Tarif Listrik Naik, Kebijakan Menyengsarakan Rakyat



Oleh Ratna Ummu Rayan 
Muslimah Peduli Umat


Pemerintah berencana akan menaikan tarif listrik untuk 13 golongan pelanggan non subsidi pada 2022 mendatang dengan skema adjustment. Diantaranya: 1. Pelanggan rumah tangga dengan daya 13.00 VA
2. Pelanggan rumah tangga dengan daya 2200 VA
3. Pelanggan rumah tangga dengan daya 3500 hingga 5500 VA
4. Pelanggan rumah tangga dengan daya 6600 VA keatas
5. Pelanggan bisnis dengan daya 6600 VA hingga 200 KVA
6. Pelanggan pemerintah dengan daya 6600 VA hingga 200 KVA 
7. Penerangan jalan umum 
8. Penerangan rumah tangga dengan daya 900 VA, rumah tangga mampu (RTM)
9. Pelanggan bisnis daya di atas 200 KVA
10. Pelanggan industri di atas 200 KVA
11. Pelanggan pemerintah dengan daya di atas 200 KVA
12. Layanan khusus tarifnya yaitu Rp 1644,52 per Kwh
13. Industri dengan daya di atas 30.000 KVA

Menanggapi hal tersebut, pengurus harian Yayasan Lembaga Konsumen Indonesia (YLKI) Agus Suyanto mengatakan, "rencana mengenai tarif adjustment ini memang sudah lama didengungkan. Adjustment atau penyesuaian tarif ini biasanya dipengaruhi oleh tiga faktor yaitu kurs dollar, inflasi dan juga harga minyak dunia", kata Agus. Jumat 3 desember 2021.

──────

• RINCIAN TUGAS: Salin kata demi kata bagian artikel tentang kenaikan tarif listrik di atas yang dibuka dengan kata-kata yang memuat "9. Pelanggan bisnis" dan ditutup dengan "3 desember 2021.".

• BARIS DATA:
──────

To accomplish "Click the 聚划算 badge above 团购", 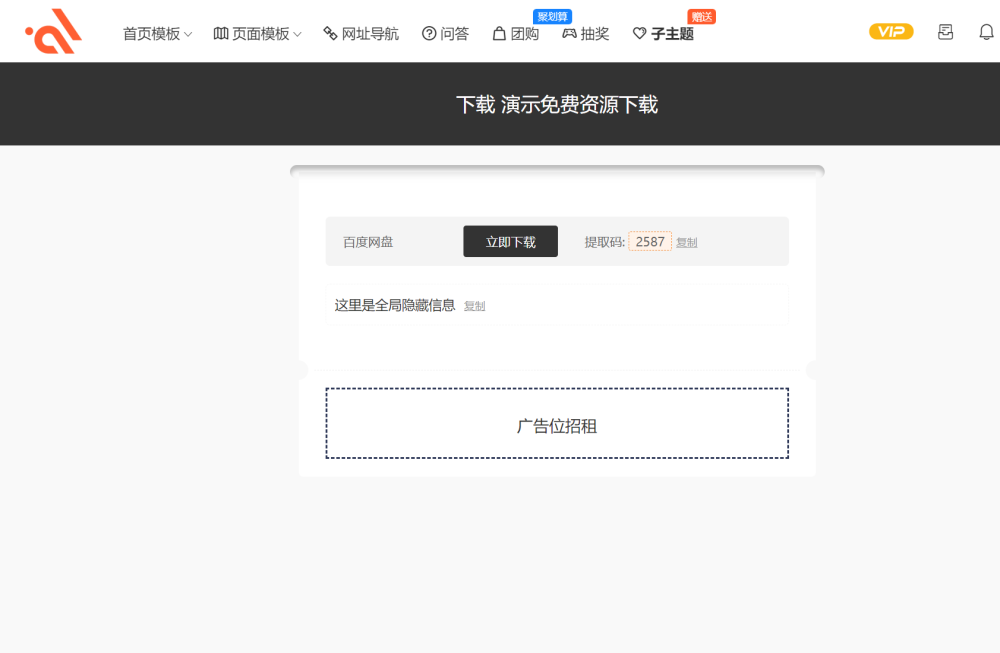I will pos(552,17).
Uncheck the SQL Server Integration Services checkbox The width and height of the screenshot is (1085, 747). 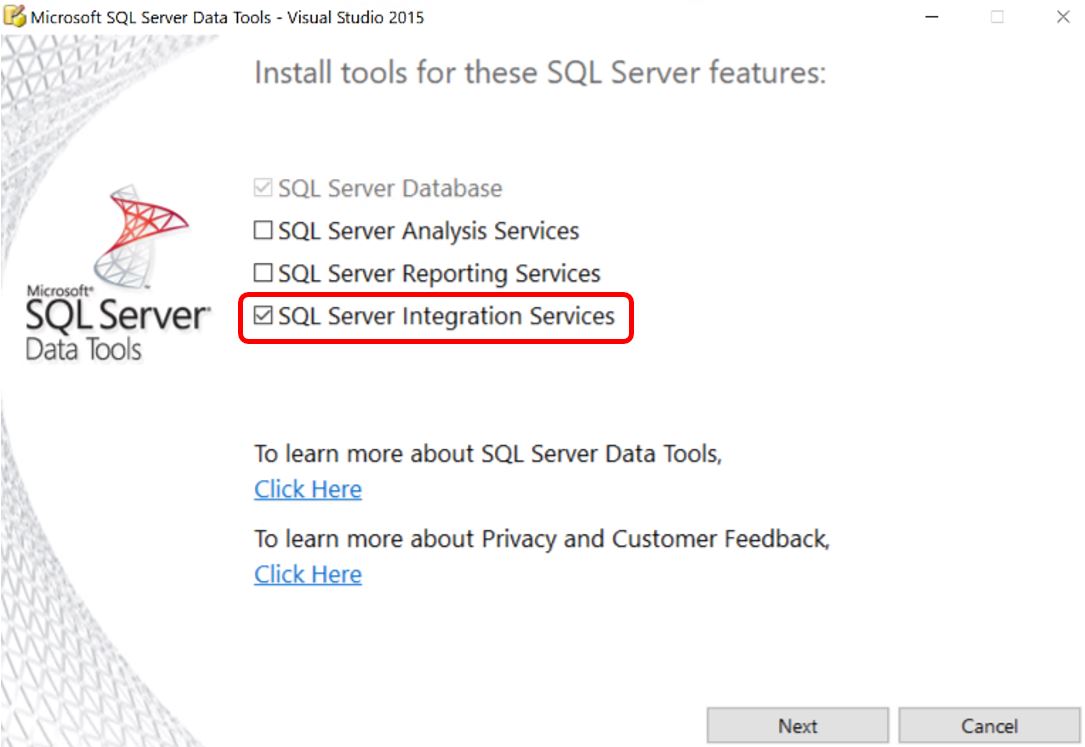pyautogui.click(x=263, y=316)
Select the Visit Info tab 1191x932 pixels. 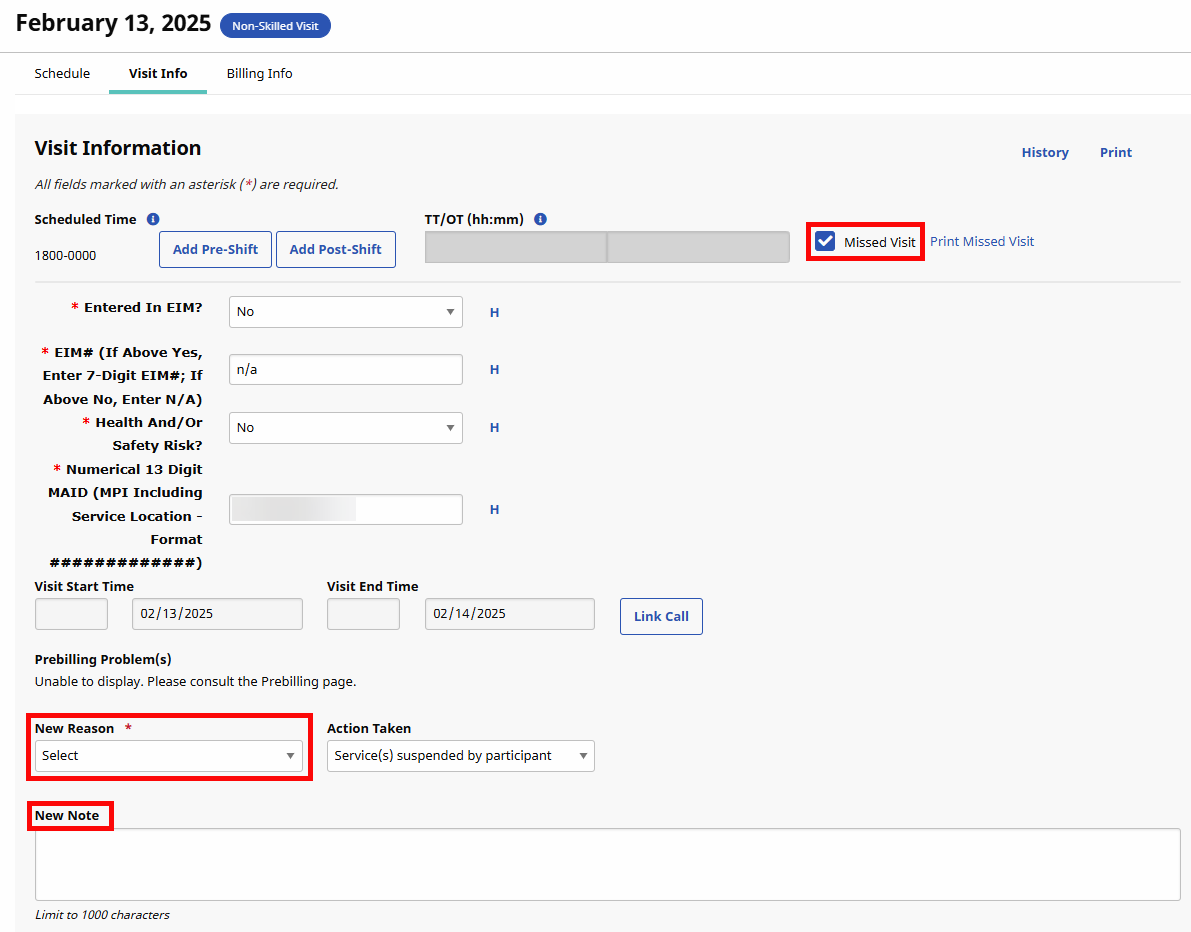157,73
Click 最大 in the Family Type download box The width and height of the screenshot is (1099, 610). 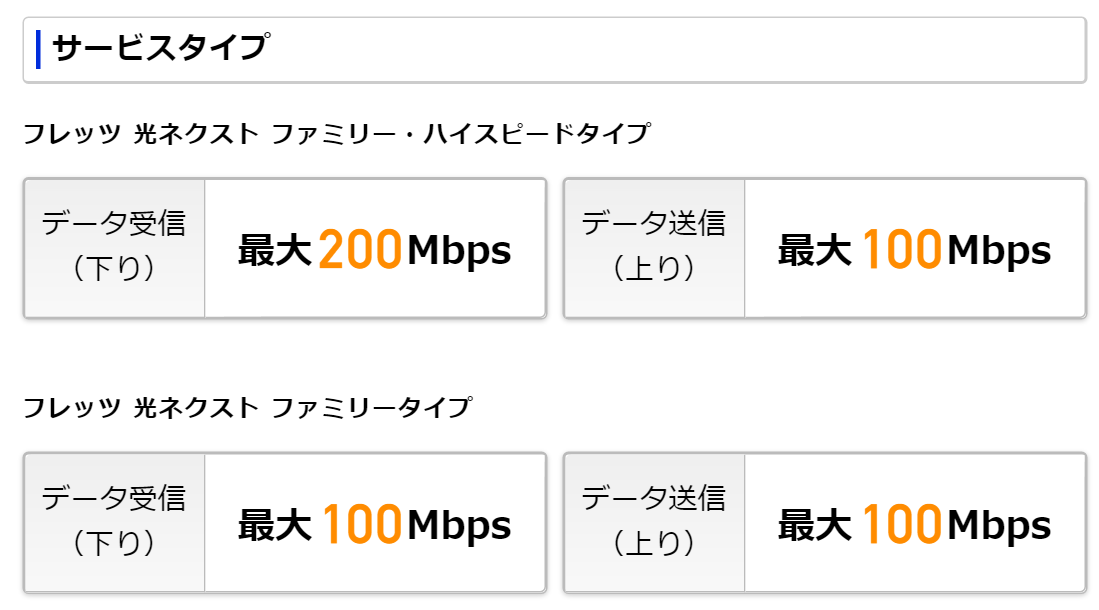[275, 526]
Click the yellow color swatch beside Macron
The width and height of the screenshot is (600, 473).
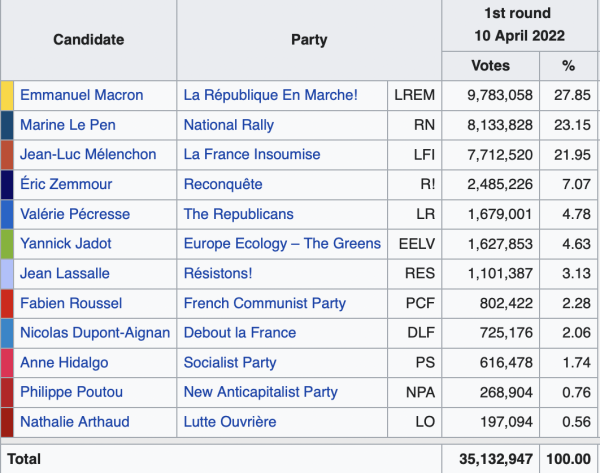7,95
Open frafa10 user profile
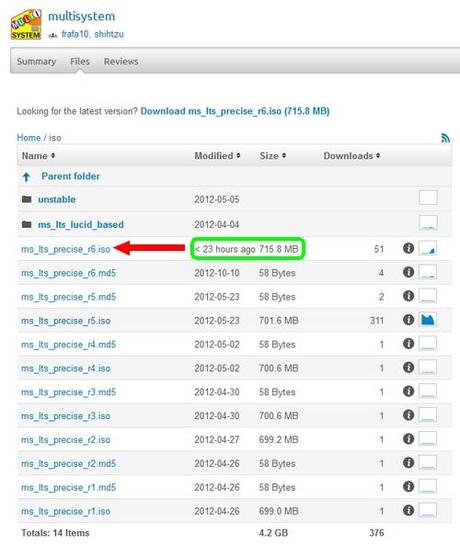Image resolution: width=460 pixels, height=544 pixels. click(x=75, y=34)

──────

• JAWABAN TERTULIS:
9. Pelanggan bisnis daya di atas 200 KVA
10. Pelanggan industri di atas 200 KVA
11. Pelanggan pemerintah dengan daya di atas 200 KVA
12. Layanan khusus tarifnya yaitu Rp 1644,52 per Kwh
13. Industri dengan daya di atas 30.000 KVA

Menanggapi hal tersebut, pengurus harian Yayasan Lembaga Konsumen Indonesia (YLKI) Agus Suyanto mengatakan, "rencana mengenai tarif adjustment ini memang sudah lama didengungkan. Adjustment atau penyesuaian tarif ini biasanya dipengaruhi oleh tiga faktor yaitu kurs dollar, inflasi dan juga harga minyak dunia", kata Agus. Jumat 3 desember 2021.